====== 本文抜粋 ======

米証券取引委員会(SEC)は、6月5日に暗号資産(仮想通貨)交換所大手のバイナンスを提訴、続いて6日に同じく暗号資産交換所大手の米コインベースを提訴した。両者は暗号資産の取引で世界市場の半分程度を占めている。暗号資産交換業全体に与える影響の大きさを踏まえた措置である。

バイナンスの提訴についてSECは、「連邦証券法をあからさまに無視し、投資家を犠牲にして自分たちが利益を得た」と主張している。さらに、顧客の資金を分別管理せず、ユーザーの資産をリスクにさらしたともしている。

米国の裁判所がバイナンスを無認可の交換業者と判断した場合には、米国での交換サービス提供を禁じる差し止め命令が出され、バイナンスは米国市場を失うことになるだろう。ただし、訴訟は何年もかかる見通しだ。

コインベースについてSECは、交換所やブローカーディーラー、清算機関としてSECに登録するべきだ、と主張している。さらにコインベースの「ステーキング」と呼ばれる報酬プログラムについて、必要な登録を怠ったとしている。

ステーキングとは、暗号資産の売買を行うのではなく、それをウォレットに入れて自由に動かせない状態にしたうえで、ブロックチェーンに追加するデータの承認など、ネットワークの維持に関わる見返りとして、その報酬を暗号資産で受け取る仕組みのことをいう。暗号資産の保有者は、株式の配当のような所得を年数%受け取ることができる。

提訴は暗号資産が証券であることを証明するための取り組み

今回のSECの訴訟は、多くの暗号資産が証券であることを証明するための取り組みの一環と言えるだろう。SECは今回の2つの訴訟で、証券としてみなす十数種類の暗号資産のリストを提示している。この中にはトークンとして人気のある「ソラナ(Solana)」、「カルダノ(Cardano)」、「ポリゴン(Polygon)」も含まれる。

裁判を経て、暗号資産の開発業者や交換業者はSECへの登録を強いられることになれば、投資家への情報開示や特定の利益相反の禁止など、金融業界が課せられている規制の多くに対応せざるを得なくなる。例えば、現在の暗号資産取引では、顧客が交換所に直接アクセスできる。しかし、証券取引関連法が適用されれば、ブローカーディーラーを通じなければ、顧客は交換所にアクセスできなくなるだろう。

このように、証券取引関連法が適用されれば、暗号資産交換業者にとってそのコストは非常に大きいものとなり、主要市場である米国での暗号資産ビジネスは壊滅的な打撃を受ける可能性があるのではないか。

新たなルール作りをせずにいきなり罰則を科す

今回のSECの提訴について、対象となった2社を含め、暗号資産交換業者からは強い反発が出されている。彼らは、業界に対する長期的な政策のためのルールを決めずに、代わりに罰則を科すことで市場を規制している、とSECを強く非難している。

====== 抽出データ ======

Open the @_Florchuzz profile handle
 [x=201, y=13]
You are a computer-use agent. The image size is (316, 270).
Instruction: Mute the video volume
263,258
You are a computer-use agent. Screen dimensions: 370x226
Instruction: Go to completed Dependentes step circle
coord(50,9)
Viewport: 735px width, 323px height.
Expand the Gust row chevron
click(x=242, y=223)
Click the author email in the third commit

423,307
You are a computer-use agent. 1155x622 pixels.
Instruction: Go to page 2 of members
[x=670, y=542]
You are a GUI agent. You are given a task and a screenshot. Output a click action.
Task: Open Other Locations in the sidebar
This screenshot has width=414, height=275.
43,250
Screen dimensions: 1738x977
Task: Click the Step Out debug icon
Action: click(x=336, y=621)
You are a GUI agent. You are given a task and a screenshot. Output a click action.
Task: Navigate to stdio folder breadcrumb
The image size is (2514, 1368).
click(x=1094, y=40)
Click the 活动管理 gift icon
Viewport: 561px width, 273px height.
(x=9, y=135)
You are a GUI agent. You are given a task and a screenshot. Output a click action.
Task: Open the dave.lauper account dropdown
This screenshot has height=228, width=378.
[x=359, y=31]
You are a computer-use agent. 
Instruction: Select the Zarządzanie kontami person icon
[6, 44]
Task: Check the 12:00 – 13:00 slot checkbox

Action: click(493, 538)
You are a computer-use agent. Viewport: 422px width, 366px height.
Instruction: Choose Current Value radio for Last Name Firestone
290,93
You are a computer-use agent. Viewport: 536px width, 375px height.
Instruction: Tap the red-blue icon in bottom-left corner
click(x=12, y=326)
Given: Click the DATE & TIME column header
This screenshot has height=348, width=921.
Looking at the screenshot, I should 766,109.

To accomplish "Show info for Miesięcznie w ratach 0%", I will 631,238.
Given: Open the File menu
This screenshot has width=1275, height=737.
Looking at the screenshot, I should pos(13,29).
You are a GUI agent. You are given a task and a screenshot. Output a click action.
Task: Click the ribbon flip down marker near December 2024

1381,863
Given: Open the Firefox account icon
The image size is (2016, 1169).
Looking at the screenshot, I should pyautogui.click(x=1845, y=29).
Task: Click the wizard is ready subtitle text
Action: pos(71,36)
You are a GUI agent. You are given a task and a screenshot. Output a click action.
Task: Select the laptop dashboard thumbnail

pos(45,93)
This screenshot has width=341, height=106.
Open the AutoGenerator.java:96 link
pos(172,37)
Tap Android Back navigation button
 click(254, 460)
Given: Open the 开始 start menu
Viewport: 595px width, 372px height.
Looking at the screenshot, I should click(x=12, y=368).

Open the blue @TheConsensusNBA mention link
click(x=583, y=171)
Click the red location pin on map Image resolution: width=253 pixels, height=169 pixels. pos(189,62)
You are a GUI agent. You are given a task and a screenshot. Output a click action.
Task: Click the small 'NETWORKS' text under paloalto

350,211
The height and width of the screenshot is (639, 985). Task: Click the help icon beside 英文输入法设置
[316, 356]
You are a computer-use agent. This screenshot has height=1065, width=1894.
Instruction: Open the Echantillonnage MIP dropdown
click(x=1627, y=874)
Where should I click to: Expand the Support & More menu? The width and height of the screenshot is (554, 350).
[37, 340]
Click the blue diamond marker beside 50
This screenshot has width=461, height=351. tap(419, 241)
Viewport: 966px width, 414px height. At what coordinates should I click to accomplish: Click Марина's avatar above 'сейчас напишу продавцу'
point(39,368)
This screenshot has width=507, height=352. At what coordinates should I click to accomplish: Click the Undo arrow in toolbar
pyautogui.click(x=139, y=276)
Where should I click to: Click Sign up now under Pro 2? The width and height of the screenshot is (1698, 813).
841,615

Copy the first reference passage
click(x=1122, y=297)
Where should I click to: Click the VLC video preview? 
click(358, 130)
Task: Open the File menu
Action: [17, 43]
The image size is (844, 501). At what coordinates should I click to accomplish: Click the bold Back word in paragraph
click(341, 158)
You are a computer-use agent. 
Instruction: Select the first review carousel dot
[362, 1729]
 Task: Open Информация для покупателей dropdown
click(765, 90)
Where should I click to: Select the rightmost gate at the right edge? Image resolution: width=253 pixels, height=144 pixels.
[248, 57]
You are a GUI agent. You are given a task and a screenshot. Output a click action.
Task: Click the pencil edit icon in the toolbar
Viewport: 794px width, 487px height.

======

作業内容 ->
1. SEC提訴の記事の「コインベースについてSECは」から「アクセスできなくなるだろう。」までを、「ステーキング」を「ステーク報酬」に入れ替えて書き出してください。
2. SEC提訴の記事を、最後の文の後から書き継いでください。
記録は本文とは別の資料です。

回答一覧 ->
1.
コインベースについてSECは、交換所やブローカーディーラー、清算機関としてSECに登録するべきだ、と主張している。さらにコインベースの「ステーク報酬」と呼ばれる報酬プログラムについて、必要な登録を怠ったとしている。

ステーク報酬とは、暗号資産の売買を行うのではなく、それをウォレットに入れて自由に動かせない状態にしたうえで、ブロックチェーンに追加するデータの承認など、ネットワークの維持に関わる見返りとして、その報酬を暗号資産で受け取る仕組みのことをいう。暗号資産の保有者は、株式の配当のような所得を年数%受け取ることができる。

提訴は暗号資産が証券であることを証明するための取り組み

今回のSECの訴訟は、多くの暗号資産が証券であることを証明するための取り組みの一環と言えるだろう。SECは今回の2つの訴訟で、証券としてみなす十数種類の暗号資産のリストを提示している。この中にはトークンとして人気のある「ソラナ(Solana)」、「カルダノ(Cardano)」、「ポリゴン(Polygon)」も含まれる。

裁判を経て、暗号資産の開発業者や交換業者はSECへの登録を強いられることになれば、投資家への情報開示や特定の利益相反の禁止など、金融業界が課せられている規制の多くに対応せざるを得なくなる。例えば、現在の暗号資産取引では、顧客が交換所に直接アクセスできる。しかし、証券取引関連法が適用されれば、ブローカーディーラーを通じなければ、顧客は交換所にアクセスできなくなるだろう。

2.
例えば、コインベースはSECにルール策定を求めた2022年の請願書の中で、自社のブローカーディーラー子会社を通じたデジタル資産証券の取引、あるいは取引を可能にする仕組みを検討する、と述べていた。ただし、それは「デジタル資産証券の提供・販売・取引・保管・清算に伴う技術的な方法に対応するルールが導入された場合」に限る、とも記した。

しかしSECからは暗号資産に適用される新たなルール、仕組みは示されずに、いきなり提訴されたのである。確かに強引なやり方のようにも思われる。

米国内での規制当局の勢力争い

世界の金融規制当局が仮想通貨に「暗号資産」という名称を付けた時点で、それは「通貨」ではない、との結論は出されたように思う。他方、暗号資産が「商品」なのか、「証券」なのかという米国内での議論には決着がついていない。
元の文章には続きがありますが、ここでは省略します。